✶ 第四幕 歓待の宴

ガモンの〝稲妻落とし〟に撃たれたジタンら三人は、辛うじて一命は取り留めたものの、とてもシウンの護衛として旅を続けられる状態ではなかった。シウンは三人に「迎えの者が来るのをここで待ちなさい」と言い残し、たった一人で海岸沿いの道を歩み始めた。
奥多摩を出た後、大菩薩峠から甲府盆地を抜け、河川沿いに太平洋まで下ってくるまで抱き続けていた高揚感は、もはや欠片もないまでに吹き飛んでしまった。シウンの心と身体は無力感と孤独、それに地面に沈み込むような激しい疲労に支配されている。

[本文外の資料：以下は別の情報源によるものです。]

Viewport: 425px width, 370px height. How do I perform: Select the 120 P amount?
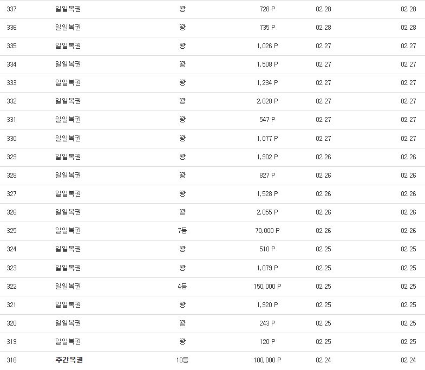click(267, 341)
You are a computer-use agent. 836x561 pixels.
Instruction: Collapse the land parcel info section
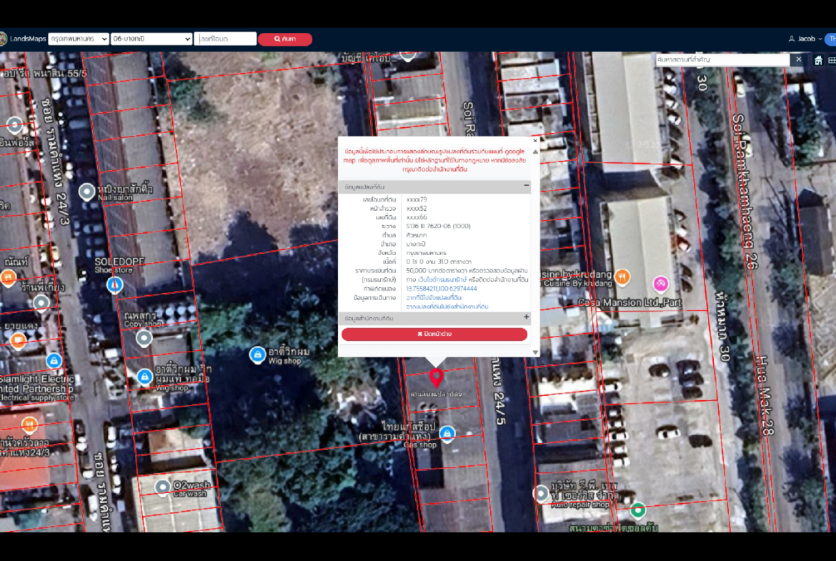click(x=527, y=186)
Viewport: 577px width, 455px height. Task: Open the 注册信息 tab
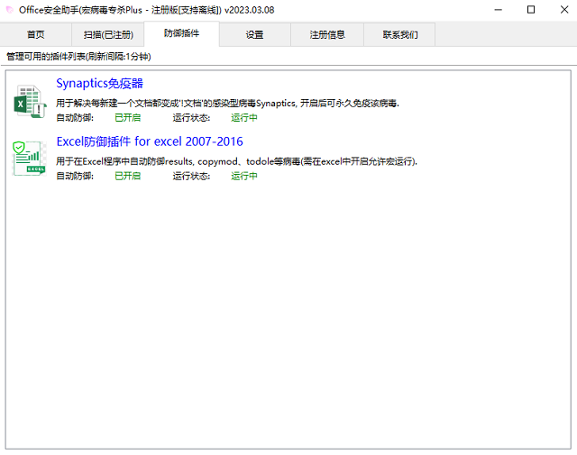327,34
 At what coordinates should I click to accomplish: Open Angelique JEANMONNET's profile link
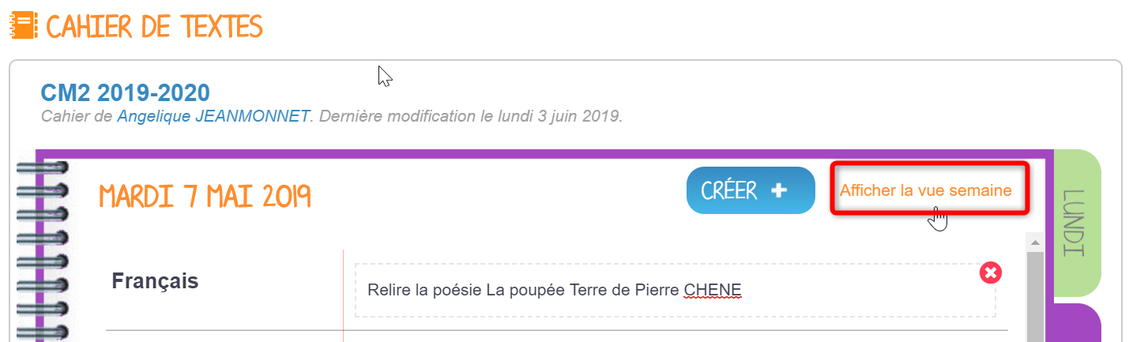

今にも倒れ込んでしまいそうなシウンの歩みを支えているのは、名望あるシガツ一族の姫としての矜持と、コノへワナキ・アイランドでアラキリヒルトによる洗礼を受け、世の中に平和をもたらすという使命感だけだった。今ここでシウンがくじけてしまえば、私利私欲にまみれた権力抗争は際限なく続き、罪なき人々の命も失われ続ける。
シウンが海沿いの道や時には砂浜を歩くのは、ガモンのほかにもシウンの行く手を阻む者がいるかもしれないからだ。そこかしこに監視カメラが林立する都市の中では、その者たちに発見されやすくなる。ミカヅキのおかげで九死に一生を得ることができたが、ガモンが放った4人の追っ手は、相変わらず一定の距離を置いて後をつけてくる。この上さらに、ほかの〝知事大名〟たちにまで居どころを知られ、刺客を送り込まれる事態は絶対に避けなければならない。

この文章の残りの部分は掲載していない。